There was once a public house at the junction of Brandlesholme Road and Vernon Road called 'The Nailers Green', however this pub closed down in 2004. The pub was notorious in the 1980s for its alsatian guard dog that was kept on the rooftop. The Nailers Green, and its large car park, were controversially replaced with a complex of 26 flats in 2004.

Governance

Since 1974, as part of the Local Government Act 1972, Greenmount has formed part of the Metropolitan Borough of Bury of Greater Manchester.

Geography
The village of Greenmount is  north of Manchester and can be reached via the M66 motorway by taking the Junction 1 exit A56 via Summerseat.  Greenmount lies 1 mile to the north east of Tottington, 2 miles to the south of Ramsbottom, 1 mile north of Brandlesholme and 1 mile west of Summerseat.  Holcombe Brook is adjacent to the East side of Greenmount.  Greenmount has two main roads running through it: Holcombe Road and Brandlesholme Road.

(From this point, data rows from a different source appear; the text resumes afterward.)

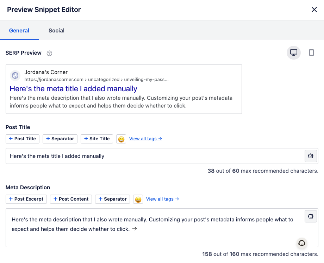Click inside the meta title input field
Image resolution: width=324 pixels, height=263 pixels.
[x=141, y=156]
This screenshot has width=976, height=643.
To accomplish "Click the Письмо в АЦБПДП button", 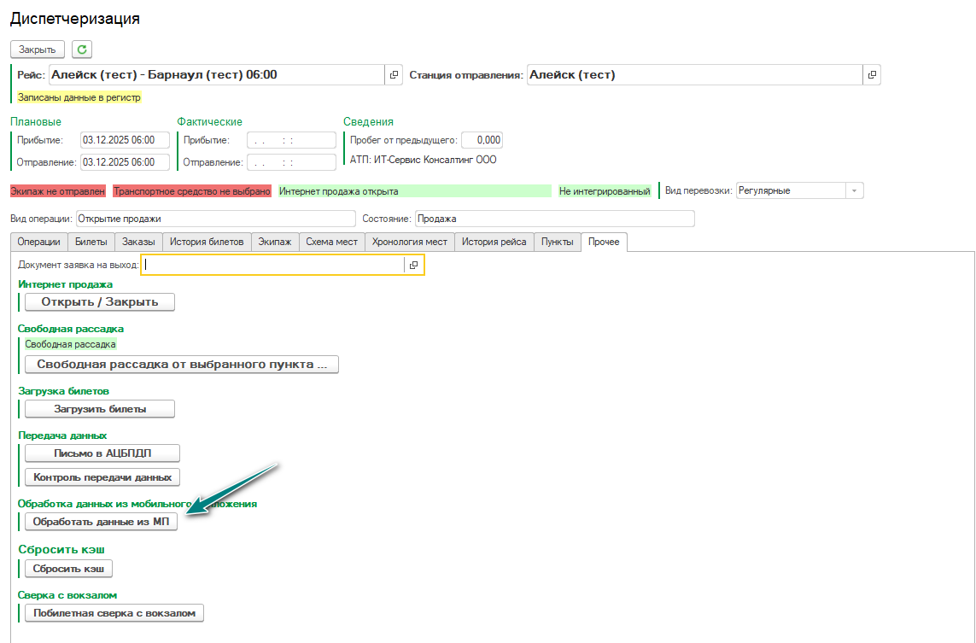I will pyautogui.click(x=102, y=453).
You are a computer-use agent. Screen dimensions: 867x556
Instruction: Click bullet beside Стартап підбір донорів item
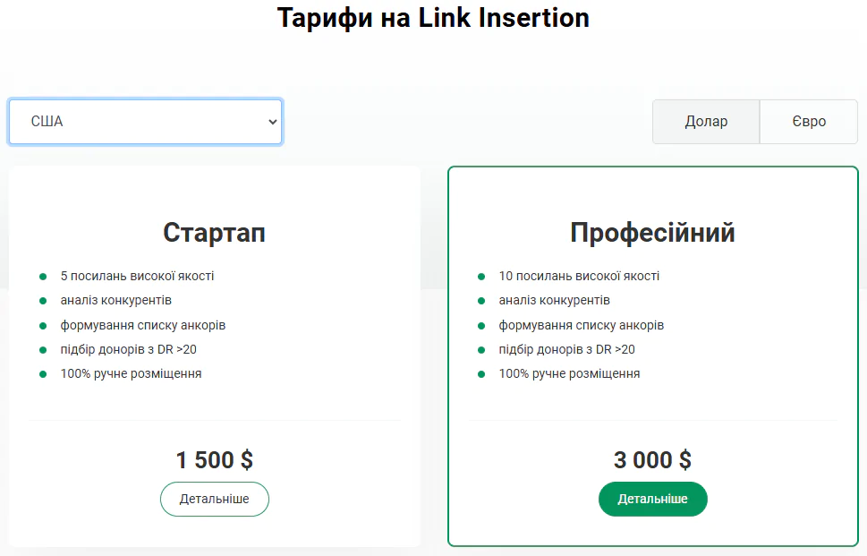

At the top of Brandlesholme Road there is a T-junction with Holcombe Road (B6215) at the centre of the village, at the junction lies Greenmount's Protestant Church together with a small row of shops and The Bulls Head public house/restaurant.  South West of Greenmount via Holcombe Road leads to the neighbouring town of Tottington.  North West of Greenmount via Bolton Road (A676) leads to village of Hawkshaw and ultimately Bolton (5 miles away).  To the North East one can take Bolton Road West to reach Ramsbottom and Edenfield.  Travelling South from Greenmount one can reach the town of Bury.  The shortest route is approximately 3 miles by taking Brandlesholme Road (via Brandlesholme).  An alternative 4-mile route to Bury is possible by taking Holcombe Road (which becomes Market Street, Bury Road and Tottington Rd) via Tottington.

The physical landscape of the village is dominated by Affetside Moor and Holcombe Moor.  The southern section of the village lies alongside Two Brooks Valley, a former industrial valley characterised today by small farm dwellings, open countryside and streams which drain water from the moors above.

Landmarks 

The village of Greenmount has retained its nonconformist church, Greenmount United Reformed Church, a collection of shops, post office and a large public house with restaurant.  The former primary school building provides facilities for a number of community activities.  There is also a cricket club and golf club, both with significant membership numbers.

There are two remaining primary schools, Greenmount Primary and Hollymount Roman Catholic Primary school. Hollymount Primary school is located at the top of a hill accessed via Hollymount Lane, this lane is also used to access the local golf course.

From Greenmount there is a good view of Peel Tower which stands on top of Holcombe Hill.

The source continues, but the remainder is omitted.